Beneath the surface of society, tensions build. Frustrations and fears often remain unspoken, quietly solidifying into polarising forces. Designers can help surface, redirect or question these undercurrents. Their interventions are never neutral they can connect confront or disrupt.
Concept
Across the Netherlands, small acts of resistance appear in public space: stickers on lamp posts, traffic lights and street signs. Anonymous. Direct. Immediate. Signals of something stirring beneath the surface.Inspired by this guerrilla language, we designed the cover to reject a fixed image. Instead, the yearbook appears as a blank, tactile canvas accompanied by a sheet of stickers.
No fixed image. No fixed message. Only one sentence: All we need is … DRAMA. GRIT. LOVE. POWER. CASH. JOY. LOOKS. YOU. TIME. And, of course, BNO (Association of Dutch Designers) .
Readers are challenged to compose their own cover. Through selecting, positioning and combining words, each copy becomes a personal statement — a visible undercurrent shaped by imagination and soft power.

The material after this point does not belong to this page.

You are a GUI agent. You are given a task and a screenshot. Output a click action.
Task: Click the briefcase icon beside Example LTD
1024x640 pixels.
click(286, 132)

The Dutch Designers Yearbook no longer presents a singular narrative; it becomes an act of self-expression.
Relevance
Freedom of expression and the right to voice one’s own perspective are core values of our studio. Through our concepts and designs, we aim to create space for others to speak up – to make their thoughts visible and tangible.

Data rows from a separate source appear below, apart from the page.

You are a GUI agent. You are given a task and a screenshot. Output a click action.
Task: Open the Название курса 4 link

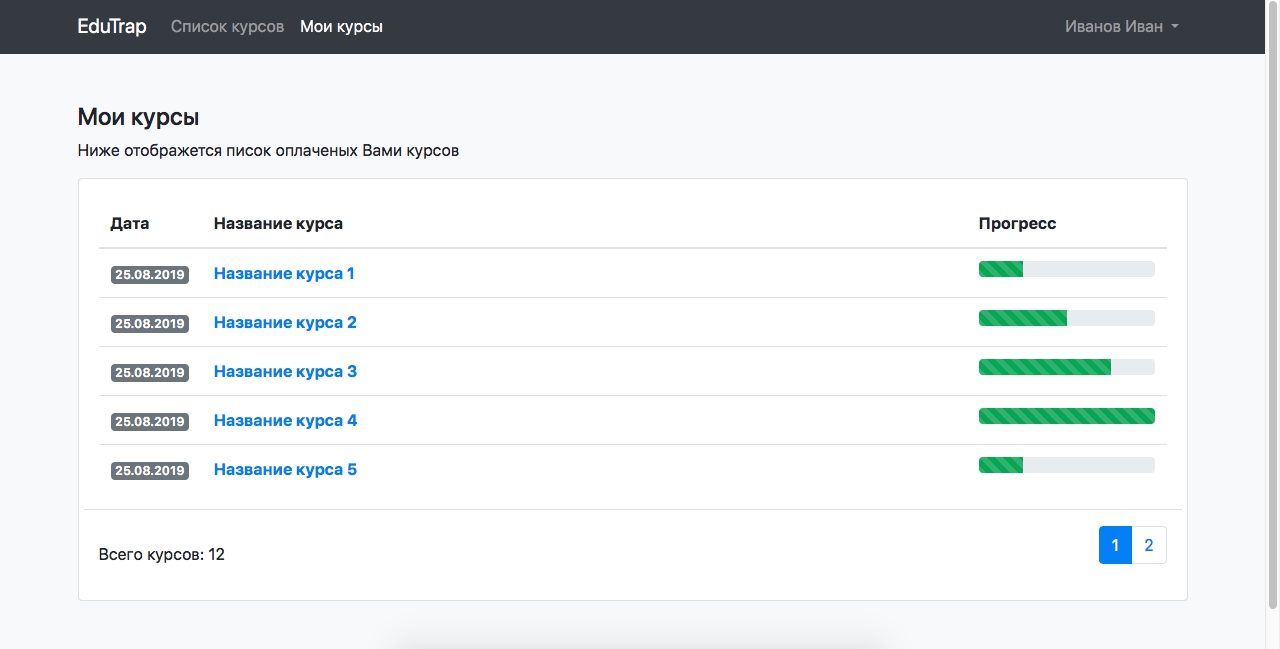click(x=285, y=421)
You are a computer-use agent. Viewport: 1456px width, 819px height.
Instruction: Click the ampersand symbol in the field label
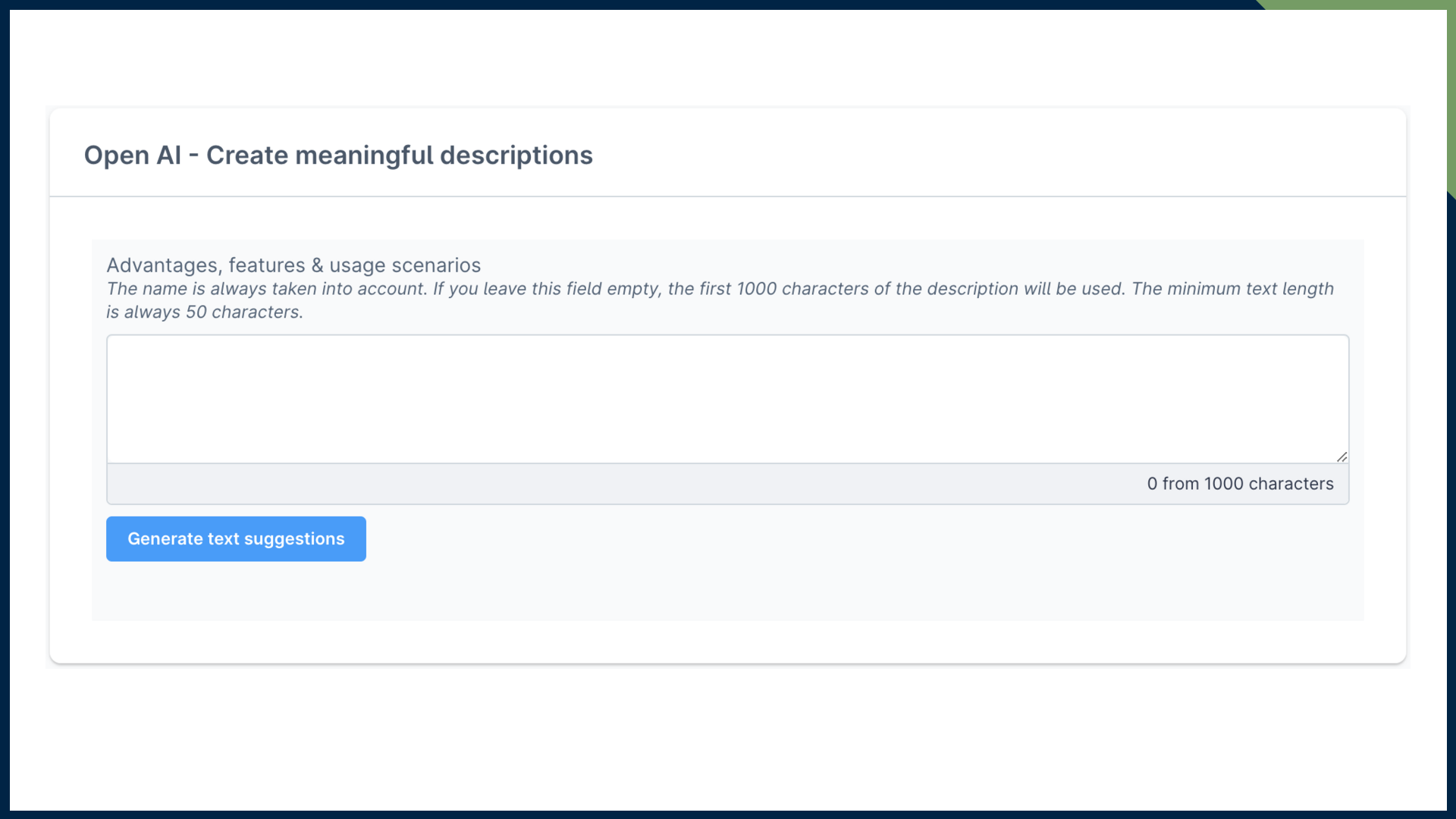[x=317, y=265]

For us, design is not only about form, but about invitation: encouraging people to express themselves.
By relinquishing control over the final image, the cover embodies this belief. It does not illustrate undercurrents but activates them.
Impact
Readers and BNO members shared their customised covers across social media, turning the yearbook into a distributed, collective expression. A modest intervention — a sticker on a blank surface — creates a tangible ripple of visibility, dialogue and connection.